That first day our closest friend sat in a classmate’s garden, holding hands, staring silently at the glorious autumn sun while a plate of well-intended spinach puffs cooled at our feet. I was mad that it was nice outside. It shouldn’t be a beautiful day—the weather should rage and scream. I was glaring up at the cloudless sky when someone handed me a phone with a bitter laugh.

“I saw you just the other day, walking past. RIP babe can’t believe you’re gone.”

And so it begun: her digital legacy, a place where you could point, a moment you could capture in a time stamp. Here, she’s alive. Here, she’s gone. The message was from a girl from high school. We didn’t know her.

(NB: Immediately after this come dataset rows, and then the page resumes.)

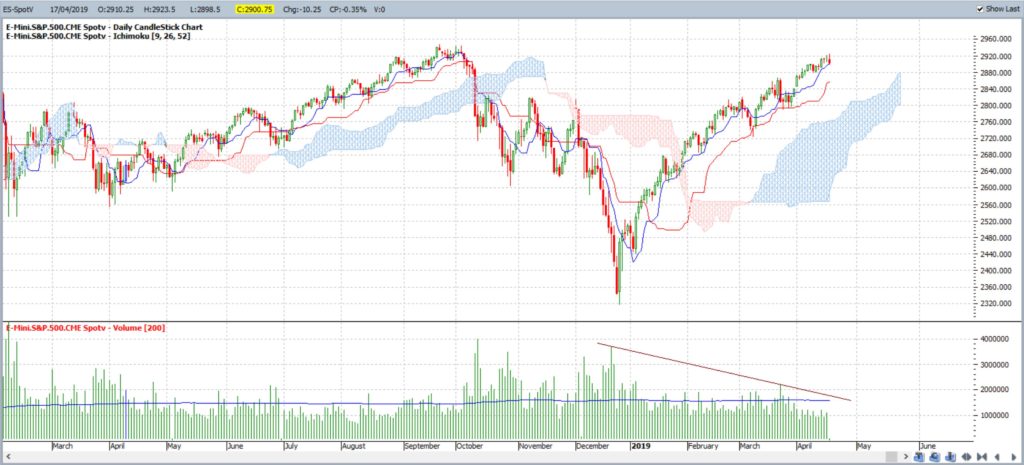1024x465 pixels.
Task: Click the horizontal scrollbar thumb
Action: click(891, 457)
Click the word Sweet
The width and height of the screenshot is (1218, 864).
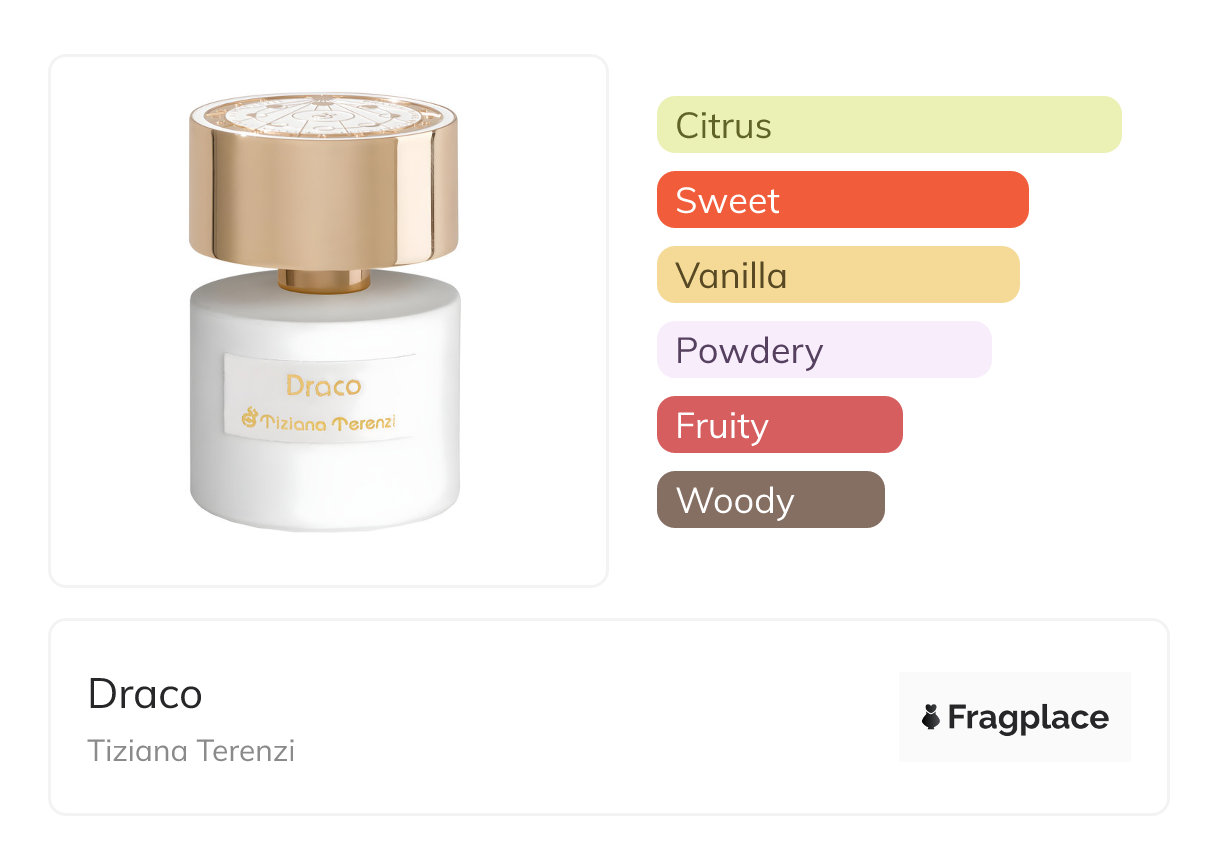click(x=728, y=201)
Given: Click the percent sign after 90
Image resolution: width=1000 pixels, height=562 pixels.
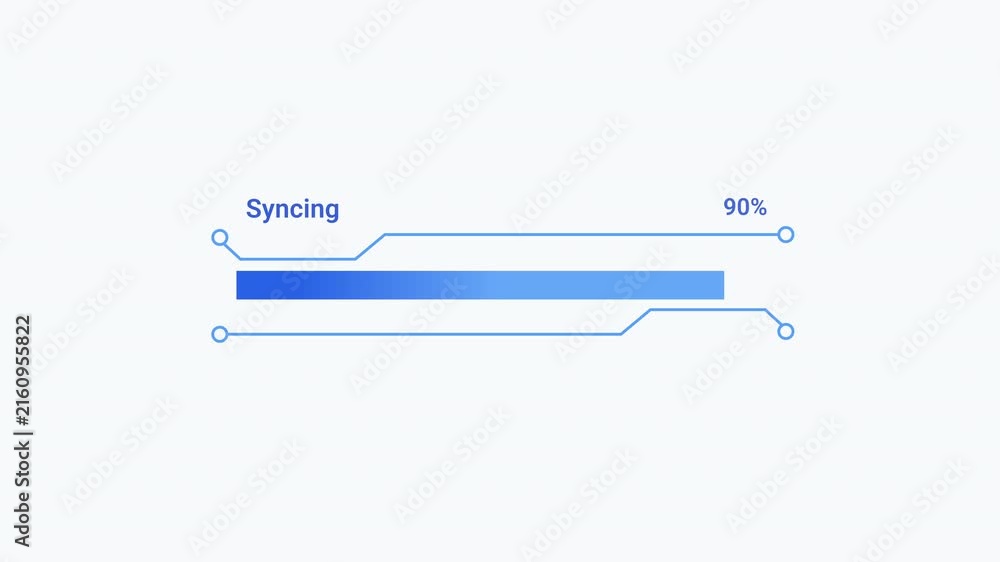Looking at the screenshot, I should pyautogui.click(x=758, y=207).
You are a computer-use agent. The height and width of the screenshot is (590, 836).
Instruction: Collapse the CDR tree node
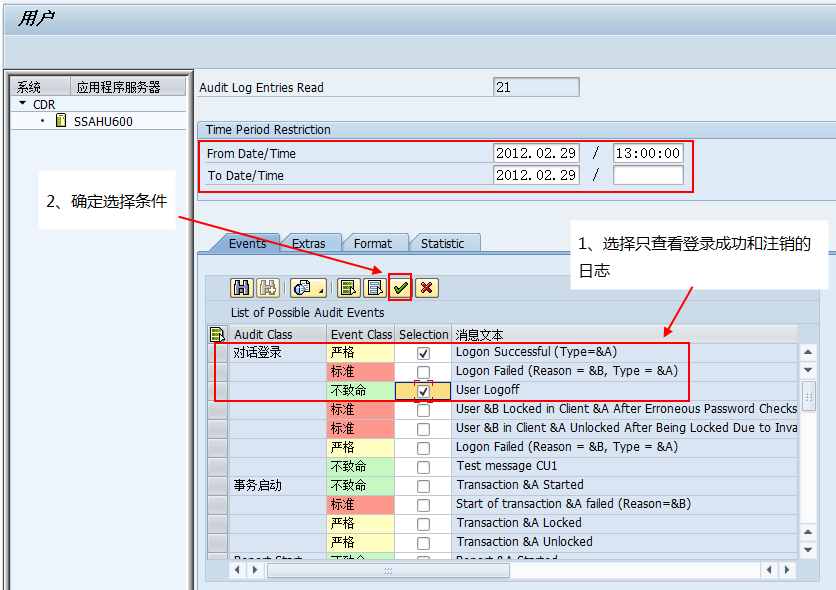23,104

My hands hovered over my keyboard, then fell away. I wanted to say something. I left a photo instead. When I look at it, I can hear the laugh that fell from her open mouth; breathing life into this single moment.

Her family didn’t want a burial. There’s no place to visit, I longed to leave her flowers, to kneel by a gravesite and witness her death as a real and viseral thing. I found out her family had scattered her ashes a year later on Facebook—I was at work, clutching a cup of coffee and talking about website metrics. Alive, bored, here. And she was gone, forever. People had liked the post.

Digital graveyards are a funny thing. There are awkward drunk photos from nights out and status updates from high school she’d certainly regret, sitting beside posts of her charity work and complaints about her uni assignments. Photos of a picnic for her birthday.

There were murmurs for a long time that her family might take her Facebook page down. And yet it remained, an imperfect, honest collection of her life. A little uncomfortable. A little strange, and invasive, somehow, knowing that she had never expected her life to suddenly become a static memorial. I would see articles in the news sometimes, about people who had passed away and their loved ones trying to remove their accounts. Anchors on breakfast television programs debated morals and ethics.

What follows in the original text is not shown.